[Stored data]
========

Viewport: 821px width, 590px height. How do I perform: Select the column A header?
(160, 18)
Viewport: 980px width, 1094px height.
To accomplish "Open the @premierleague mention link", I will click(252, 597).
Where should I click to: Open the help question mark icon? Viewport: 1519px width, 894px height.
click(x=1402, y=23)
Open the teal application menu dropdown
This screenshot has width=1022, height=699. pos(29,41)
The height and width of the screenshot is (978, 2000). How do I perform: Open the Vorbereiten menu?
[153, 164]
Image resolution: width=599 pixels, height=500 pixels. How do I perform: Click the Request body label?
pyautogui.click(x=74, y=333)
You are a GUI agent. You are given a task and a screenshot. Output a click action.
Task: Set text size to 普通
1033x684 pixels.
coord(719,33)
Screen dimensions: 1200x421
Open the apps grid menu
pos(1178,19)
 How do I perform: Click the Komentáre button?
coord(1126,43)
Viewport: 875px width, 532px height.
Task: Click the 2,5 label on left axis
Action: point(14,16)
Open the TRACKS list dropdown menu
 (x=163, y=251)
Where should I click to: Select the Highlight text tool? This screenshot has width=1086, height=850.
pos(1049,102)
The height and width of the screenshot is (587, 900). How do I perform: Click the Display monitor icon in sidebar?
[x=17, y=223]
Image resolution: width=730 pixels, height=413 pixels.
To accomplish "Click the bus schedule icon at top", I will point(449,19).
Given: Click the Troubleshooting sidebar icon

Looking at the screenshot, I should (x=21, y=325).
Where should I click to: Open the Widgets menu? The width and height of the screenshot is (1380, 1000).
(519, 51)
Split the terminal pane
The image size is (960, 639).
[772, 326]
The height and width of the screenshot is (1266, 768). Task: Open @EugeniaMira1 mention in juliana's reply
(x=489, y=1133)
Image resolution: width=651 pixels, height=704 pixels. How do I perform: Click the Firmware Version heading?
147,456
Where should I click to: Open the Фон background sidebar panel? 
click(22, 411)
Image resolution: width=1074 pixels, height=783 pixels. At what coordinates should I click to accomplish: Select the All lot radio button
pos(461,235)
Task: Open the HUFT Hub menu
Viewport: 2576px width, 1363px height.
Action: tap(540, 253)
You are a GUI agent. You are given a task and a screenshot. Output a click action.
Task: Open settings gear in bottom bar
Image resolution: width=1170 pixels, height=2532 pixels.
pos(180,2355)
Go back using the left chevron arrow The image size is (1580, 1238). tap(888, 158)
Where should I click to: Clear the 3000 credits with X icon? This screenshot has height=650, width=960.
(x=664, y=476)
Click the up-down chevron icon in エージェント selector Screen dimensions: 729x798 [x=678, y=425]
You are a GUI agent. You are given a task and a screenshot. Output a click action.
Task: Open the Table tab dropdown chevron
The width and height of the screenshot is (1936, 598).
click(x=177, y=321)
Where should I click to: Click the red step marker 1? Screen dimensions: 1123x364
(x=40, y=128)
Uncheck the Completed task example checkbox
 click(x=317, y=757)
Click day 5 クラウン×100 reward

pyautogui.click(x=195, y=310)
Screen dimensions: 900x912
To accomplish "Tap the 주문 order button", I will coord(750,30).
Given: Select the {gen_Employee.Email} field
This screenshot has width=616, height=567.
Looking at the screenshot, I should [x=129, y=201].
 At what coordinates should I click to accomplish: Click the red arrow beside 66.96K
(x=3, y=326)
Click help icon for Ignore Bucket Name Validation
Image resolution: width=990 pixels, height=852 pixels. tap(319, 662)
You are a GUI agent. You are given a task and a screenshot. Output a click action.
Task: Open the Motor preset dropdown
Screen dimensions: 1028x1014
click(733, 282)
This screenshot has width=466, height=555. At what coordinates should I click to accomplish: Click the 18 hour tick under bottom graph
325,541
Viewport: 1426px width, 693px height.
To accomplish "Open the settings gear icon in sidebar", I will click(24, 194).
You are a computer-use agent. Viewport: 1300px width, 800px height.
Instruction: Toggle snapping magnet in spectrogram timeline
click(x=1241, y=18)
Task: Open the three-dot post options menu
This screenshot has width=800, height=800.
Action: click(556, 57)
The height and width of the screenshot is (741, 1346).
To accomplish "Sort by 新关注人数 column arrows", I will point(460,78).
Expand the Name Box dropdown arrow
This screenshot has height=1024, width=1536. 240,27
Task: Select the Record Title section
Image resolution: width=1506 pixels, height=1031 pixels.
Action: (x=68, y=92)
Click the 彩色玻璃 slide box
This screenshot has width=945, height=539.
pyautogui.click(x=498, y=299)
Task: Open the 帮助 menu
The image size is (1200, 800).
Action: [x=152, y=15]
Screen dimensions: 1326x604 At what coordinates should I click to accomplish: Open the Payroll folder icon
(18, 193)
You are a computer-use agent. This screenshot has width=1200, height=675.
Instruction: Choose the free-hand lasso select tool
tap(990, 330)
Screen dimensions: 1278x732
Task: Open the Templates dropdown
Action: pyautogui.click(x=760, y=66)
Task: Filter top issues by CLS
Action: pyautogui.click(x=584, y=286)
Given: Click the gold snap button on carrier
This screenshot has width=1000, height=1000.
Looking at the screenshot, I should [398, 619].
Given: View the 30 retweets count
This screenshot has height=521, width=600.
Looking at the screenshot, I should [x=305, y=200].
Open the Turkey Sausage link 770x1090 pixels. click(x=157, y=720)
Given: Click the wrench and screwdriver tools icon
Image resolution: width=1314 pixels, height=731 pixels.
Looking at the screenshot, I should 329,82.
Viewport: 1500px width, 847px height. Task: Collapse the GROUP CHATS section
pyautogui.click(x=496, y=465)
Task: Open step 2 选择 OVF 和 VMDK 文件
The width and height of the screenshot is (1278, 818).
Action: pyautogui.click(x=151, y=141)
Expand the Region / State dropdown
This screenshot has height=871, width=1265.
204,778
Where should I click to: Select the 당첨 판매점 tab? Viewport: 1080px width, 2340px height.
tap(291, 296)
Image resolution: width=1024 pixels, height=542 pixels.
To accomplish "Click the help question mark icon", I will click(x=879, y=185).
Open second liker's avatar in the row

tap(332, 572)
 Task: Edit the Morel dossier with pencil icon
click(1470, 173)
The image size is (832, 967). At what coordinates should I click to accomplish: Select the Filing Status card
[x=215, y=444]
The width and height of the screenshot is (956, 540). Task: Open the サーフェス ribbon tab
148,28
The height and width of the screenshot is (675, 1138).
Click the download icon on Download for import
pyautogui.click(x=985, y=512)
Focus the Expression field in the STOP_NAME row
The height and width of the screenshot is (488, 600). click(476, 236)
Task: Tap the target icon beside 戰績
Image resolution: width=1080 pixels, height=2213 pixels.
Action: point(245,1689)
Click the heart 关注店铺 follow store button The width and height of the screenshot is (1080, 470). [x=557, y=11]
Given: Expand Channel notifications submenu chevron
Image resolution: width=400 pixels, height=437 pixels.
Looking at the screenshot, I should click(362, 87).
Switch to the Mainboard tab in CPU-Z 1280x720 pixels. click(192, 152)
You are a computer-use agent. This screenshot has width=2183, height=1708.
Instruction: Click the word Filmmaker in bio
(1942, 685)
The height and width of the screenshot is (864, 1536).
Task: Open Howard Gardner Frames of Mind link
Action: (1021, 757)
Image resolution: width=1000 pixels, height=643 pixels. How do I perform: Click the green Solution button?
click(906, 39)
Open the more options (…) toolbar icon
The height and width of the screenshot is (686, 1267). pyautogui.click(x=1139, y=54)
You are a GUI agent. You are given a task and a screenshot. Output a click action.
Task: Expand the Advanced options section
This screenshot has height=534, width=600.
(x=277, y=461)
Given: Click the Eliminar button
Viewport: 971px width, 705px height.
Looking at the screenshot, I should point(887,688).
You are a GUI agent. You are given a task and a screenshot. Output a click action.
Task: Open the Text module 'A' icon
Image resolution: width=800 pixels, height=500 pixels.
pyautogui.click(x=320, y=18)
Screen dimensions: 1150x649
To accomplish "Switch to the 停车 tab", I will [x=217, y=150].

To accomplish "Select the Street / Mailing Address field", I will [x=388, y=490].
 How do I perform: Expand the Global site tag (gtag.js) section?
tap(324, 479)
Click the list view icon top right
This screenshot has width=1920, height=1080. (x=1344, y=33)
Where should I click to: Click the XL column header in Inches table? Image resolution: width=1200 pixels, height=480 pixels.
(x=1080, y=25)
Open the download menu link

========

» **EXERCISE DESCRIPTION**
Read through the entries and copy every line that includes "settings".

» **ANSWER TO THIS TASK**
Task: Open settings gear in bottom bar
To accomplish "Open the settings gear icon in sidebar", I will click(24, 194).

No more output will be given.